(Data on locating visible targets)
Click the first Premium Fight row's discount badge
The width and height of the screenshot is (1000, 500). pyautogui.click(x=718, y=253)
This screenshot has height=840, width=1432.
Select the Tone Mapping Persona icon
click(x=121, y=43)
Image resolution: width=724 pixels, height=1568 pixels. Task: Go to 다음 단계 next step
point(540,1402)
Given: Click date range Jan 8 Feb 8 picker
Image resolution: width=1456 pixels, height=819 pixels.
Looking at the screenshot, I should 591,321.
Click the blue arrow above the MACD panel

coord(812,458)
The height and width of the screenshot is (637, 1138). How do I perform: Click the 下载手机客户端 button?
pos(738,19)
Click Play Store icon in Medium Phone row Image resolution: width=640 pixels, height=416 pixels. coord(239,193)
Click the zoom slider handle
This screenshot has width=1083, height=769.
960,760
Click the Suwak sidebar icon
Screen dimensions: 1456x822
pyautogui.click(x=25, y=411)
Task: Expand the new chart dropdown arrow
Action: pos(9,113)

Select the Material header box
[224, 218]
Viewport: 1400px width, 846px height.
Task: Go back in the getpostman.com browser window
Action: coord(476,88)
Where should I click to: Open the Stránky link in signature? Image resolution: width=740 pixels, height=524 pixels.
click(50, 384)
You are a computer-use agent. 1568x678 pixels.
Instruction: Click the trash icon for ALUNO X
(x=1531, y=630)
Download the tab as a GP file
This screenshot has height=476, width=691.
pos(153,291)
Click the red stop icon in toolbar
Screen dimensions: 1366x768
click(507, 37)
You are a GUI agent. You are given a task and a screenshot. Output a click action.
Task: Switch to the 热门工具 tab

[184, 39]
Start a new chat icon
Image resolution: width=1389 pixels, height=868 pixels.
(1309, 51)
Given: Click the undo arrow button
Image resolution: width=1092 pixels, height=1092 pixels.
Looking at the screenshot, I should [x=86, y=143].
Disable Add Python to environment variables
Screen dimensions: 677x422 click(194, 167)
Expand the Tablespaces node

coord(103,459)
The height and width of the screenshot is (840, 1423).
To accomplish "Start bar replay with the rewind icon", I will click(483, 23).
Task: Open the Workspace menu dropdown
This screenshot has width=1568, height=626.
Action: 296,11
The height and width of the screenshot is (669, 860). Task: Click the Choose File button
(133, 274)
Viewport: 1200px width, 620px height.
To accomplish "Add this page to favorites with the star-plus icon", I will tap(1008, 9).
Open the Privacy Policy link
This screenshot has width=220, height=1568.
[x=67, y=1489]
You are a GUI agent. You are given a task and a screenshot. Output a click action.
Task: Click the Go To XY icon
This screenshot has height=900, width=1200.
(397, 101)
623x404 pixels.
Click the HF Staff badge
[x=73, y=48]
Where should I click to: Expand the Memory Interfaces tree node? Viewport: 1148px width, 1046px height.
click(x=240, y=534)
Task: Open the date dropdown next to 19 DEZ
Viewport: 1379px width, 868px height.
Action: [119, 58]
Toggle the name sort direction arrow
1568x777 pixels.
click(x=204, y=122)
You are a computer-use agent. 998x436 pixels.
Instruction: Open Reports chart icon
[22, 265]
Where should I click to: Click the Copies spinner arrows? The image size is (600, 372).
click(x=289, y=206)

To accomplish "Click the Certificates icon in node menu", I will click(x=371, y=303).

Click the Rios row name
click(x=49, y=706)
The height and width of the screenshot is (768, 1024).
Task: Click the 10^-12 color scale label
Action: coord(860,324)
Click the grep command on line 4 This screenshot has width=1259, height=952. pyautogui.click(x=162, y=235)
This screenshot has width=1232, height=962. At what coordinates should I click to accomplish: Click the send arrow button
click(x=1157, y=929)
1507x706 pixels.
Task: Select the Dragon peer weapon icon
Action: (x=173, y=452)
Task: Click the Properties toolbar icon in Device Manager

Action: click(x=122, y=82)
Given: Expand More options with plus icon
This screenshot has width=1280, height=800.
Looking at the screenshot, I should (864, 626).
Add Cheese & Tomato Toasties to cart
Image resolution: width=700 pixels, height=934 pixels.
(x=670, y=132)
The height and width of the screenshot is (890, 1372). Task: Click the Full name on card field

*Requirements:* Reproduce everything from the line containing "You are a computer-use agent. 998x436 pixels." down to the line containing "will click(x=371, y=303).", substituting "Pages" for "Copies" and leaving every other word as it is. Give only those lines.

*Answer to the problem:*
You are a computer-use agent. 998x436 pixels.
Instruction: Open Reports chart icon
[22, 265]
Where should I click to: Click the Pages spinner arrows? The image size is (600, 372).
click(x=289, y=206)

To accomplish "Click the Certificates icon in node menu", I will click(x=371, y=303).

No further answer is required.